Now … dramatic license. Many of the incidents in the novel are based on events from my family history. My father was injured in the war as described in the book, and my mother worked in a drycleaners as a young woman. When I was a youth, I was chased by a bull and faced being trampled, and my son was buried in a tunnel that collapsed on him, forcing his friends to dig him out. I didn’t embellish these incidents too much, except for the use of a slingshot in the bull incident. I wasn’t saved by my cousin hitting the bull with a rock. I hid behind a pole while he distracted the bull so I could escape through the fence. But I felt the slingshot incident worked better in the story, so I took some dramatic license there. And I took even more in recounting the courtship of Adam and Elizabeth, since I wasn’t around when my parents were dating! Adam is not my father, and Elizabeth is not my mother, but their characters were inspired by my parents. However, many other characters in the book are not based on anyone in particular. The book is a work of fiction, so dramatic license was employed where I felt it served the greater good. For example, the car accident is based on an event that occurred when my sister-in-law was “kidnapped” on her wedding day and whisked away in a car, only to be involved in a minor accident. Fortunately no one was hurt, but I included and embellished the accident to create more drama in the book. Because The Anniversary Waltz is not intended to be a documentary of my family history, I had no trouble taking dramatic license in various instances. But such license had to meet two criteria: it had to be realistic and it had to contribute to the overall development of the plot.

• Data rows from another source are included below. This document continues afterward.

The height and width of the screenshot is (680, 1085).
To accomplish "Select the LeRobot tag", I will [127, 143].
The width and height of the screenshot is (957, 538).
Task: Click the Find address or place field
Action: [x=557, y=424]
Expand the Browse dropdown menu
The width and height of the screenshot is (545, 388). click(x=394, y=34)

Q. What are the lessons of that era that are still relevant to readers today?
Love, courage, hope and faith are human emotions and traits. No era has an exclusive right to them. A challenge and the subsequent struggle to overcome it in the 40s is as valid as a challenge and the subsequent struggle to overcome it in 2013. Life continues to throw adversities and trials at each generation, and though the specifics may vary, their overall nature is the same. Who hasn’t felt love, pain, joy, grief, hope, loss, relief, and despair? The courage Elizabeth exemplifies and the love Adam demonstrates typify the courage and love written about throughout the ages. The basic premise of the story—love and faith overcoming adversity in the face of overwhelming odds—is the timeless theme of The Anniversary Waltz, making it relevant to all generations of readers.